The most impressive aspect of Tahir's stellar domestic summer, which included 37 first-class wickets, was his economy rate of 3.24. Keeping a lid on things is not a legspinner's first priority, much less Tahir's, but in the context of the country where he is playing, he has learnt it is necessary. South Africa traditionally use spinners to do holding jobs and, while they learn to manage the more attacking kind, he has had to learn to balance his natural instincts with fulfilling a dual role.
In his second over, there were glimpses of that balance. Six deliveries, all a similar length, all bringing the batsmen forward and none asking to be smacked to the boundary. With the benefit of good fielding, his third over resulted in the same. So did his fourth.

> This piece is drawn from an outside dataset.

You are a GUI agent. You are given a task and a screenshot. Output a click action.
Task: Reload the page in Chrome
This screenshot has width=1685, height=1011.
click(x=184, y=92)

By the fifth, Tahir's impatience started to show. There was a full toss and one too far down the leg side. It looked as though breaking point was not too far away. Smith called him aside for a small chat; Tahir was back on target in the next over and then he was gifted a stroke of good fortune that turned things around.
Masood inside-edged as he looked for singles and the ball bobbled onto his stumps. Tahir's muted celebrations suggested he knew he couldn't take too much credit for the dismissal but it filled him with confidence for the rest of his spell.
The self-assurance swelled as he started to toss the ball up a little more. Confidence has always been a factor in Tahir's bowling. Toyana said he needed to be "loved" when he returned from his embarrassment in Australia.
He also needed a place where he would be guaranteed a grind. "I had to work out how I needed to play in the international arena. I trained really hard," Tahir said. "I still think I am the same bowler that I was but work really hard. It's nice to see that pay off."
Through long hours in the domestic game, Tahir found the form required for an international comeback. When he bowled his googly, the time he had spent honing it was obvious. He decided not to accept another county deal last year, ahead of South Africa's quest for No.1 ranking on the tour to England, and he went to consult with mentor Abdul Qadir instead. They did specific work on variations and perhaps that is starting to take effect.
The changes Tahir has made to his wrong 'un are not substantial enough to stand out - there may be a little more flicking than there was before - but it remains deceptive. Misbah played across the line, was beaten and struck on the front pad to become Tahir's big scalp. The googly also accounted for Mohammad Irfan, who did not pick it up at all.
In between, Tahir picked up wickets with quicker deliveries that skidded on to end with his best match figures. Adnan Akmal was one of those, perhaps the one that would have given Tahir the most pleasure because his relations to the Akmal family go back to his childhood.
If Tahir felt that way, he didn't admit it and claimed he was not meting out any comeuppance to people who used to be his friends and countrymen. "It's not that I wanted to show something, it's just the great opportunity I had to represent South Africa, to play for the No.1 team in the world and to do well," Tahir said.
Pakistan has seen the back of Tahir, in the patriotic sense. "I am more South African than Pakistani now," he declared. Those words, when written, are absent of tone and so could easily be read in a brash voice but that is not how Tahir said them. His words were expressed as a courteous parting of ways with the place he used to call home and a respectful nod to the land he has since given that title to. "It's a great country and I have met so many nice people," he added.
Many of those people have been waiting, since Tahir made his debut in late 2011, for him to fulfill his promise as South Africa's spin saviour. A single strong showing in helpful conditions is not confirmation that he has done that. But it is reassurance that they were not wrong about Tahir in the beginning and that he is not a player South Africa want to push to the rear end of the queue just yet.